A Conversation is Worth A Thousand Recommendations: A Survey of Holistic Conversational Recommender Systems

Paper · arXiv 2309.07682 · Published September 14, 2023
Recommenders ConversationalAssistants Personalization

Conversational recommender systems (CRS) generate recommendations through an interactive process. However, not all CRS approaches use human conversations as their source of interaction data; the majority of prior CRS work simulates interactions by exchanging entity-level information. As a result, claims of prior CRS work do not generalise to real-world settings where conversations take unexpected turns, or where conversational and intent understanding is not perfect. To tackle this challenge, the research community has started to examine holistic CRS, which are trained using conversational data collected from real-world scenarios. Despite their emergence, such holistic approaches are under-explored.

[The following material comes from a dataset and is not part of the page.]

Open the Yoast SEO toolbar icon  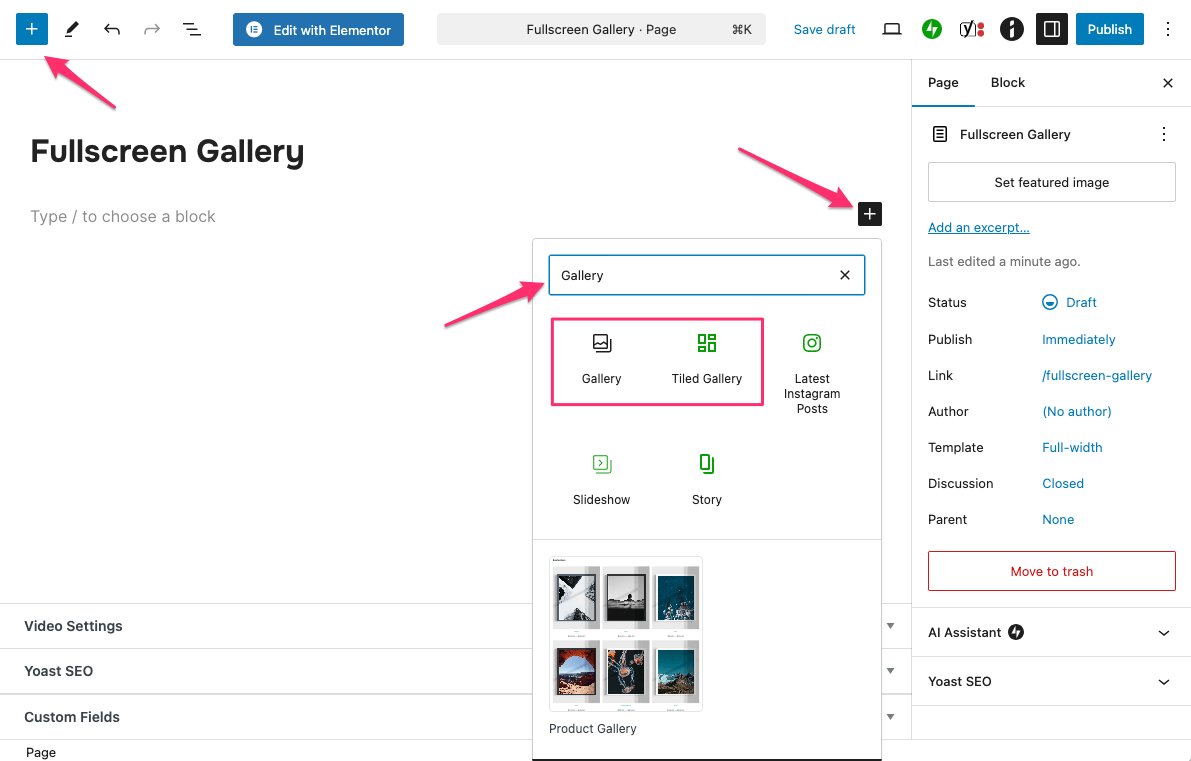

Thus there is a dichotomy in CRS research. Most CRS do not assume actual human conversations for interaction, only simulating the interaction with entity-level information [7, 3]. However, there are also prior work that relax this constraint and tackle conversational recommendation based on actual human conversations [8, 9]. Besides recommendation and decision strategy, these works also tackle the aforementioned conversational challenges in language understanding, generation, topic/goal planning and knowledge engagement. To distinguish these two forms of CRS research, we divide the current research works in CRS into standard CRS (the former, more prevalent form of prior CRS work), and what we term holistic CRS (which assumes a wider scoping of the CRS task) based on the input and output formats, as shown in Figure 3.

We present a comprehensive survey of holistic CRS methods by summarizing the literature in a structured manner. Our survey recognises holistic CRS approaches as having three components: 1) a backbone language model, the optional use of 2) external knowledge, and/or 3) external guidance. We also give a detailed analysis of CRS datasets and evaluation methods in real application scenarios. We offer our insight as to the current challenges of holistic CRS and possible future trends.

Language generation quality and style. Current holistic CRS methods do not meet the requirements for practical application due to their inferior language quality scores in human evaluation, even when compared to retrieval-based methods [70, 51, 71]. Successful recommendation responses need to supplement explicit prediction results by accounting for implicit features like social strategy and language styles (e.g., encouragement and informativeness [12, 65, 66]). As recommendation outcomes often draw from an external or enriched knowledge structure, future research should focus on 1) elevating language quality to garner positive user feedback [72], and 2) emphasizing preferred language styles to enhance user acceptance [73].

To enhance its efficacy, future versions of holistic CRS should prioritize personalised experiences for individual users by harnessing multi-modal data from item categories and user profiles. Moreover, attending to users’ personal feedback and latent preferences is key for building a superior user modelling framework, resulting in more pertinent recommendations [74]. Additionally, incorporating other LMs or AI-generated content (AIGC) into recommendation feedback could also be a promising avenue [75, 76].